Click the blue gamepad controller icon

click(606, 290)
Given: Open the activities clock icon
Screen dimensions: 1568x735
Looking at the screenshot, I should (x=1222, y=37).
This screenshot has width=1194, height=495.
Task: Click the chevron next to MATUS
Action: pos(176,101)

EXERCISE OBJECTIVE
A word-for-word transcription of the listing above is what the answer should contain.

RESULT OF THE EXERCISE
Click the blue gamepad controller icon

click(606, 290)
Given: Open the activities clock icon
Screen dimensions: 1568x735
Looking at the screenshot, I should (x=1222, y=37).
This screenshot has width=1194, height=495.
Task: Click the chevron next to MATUS
Action: pos(176,101)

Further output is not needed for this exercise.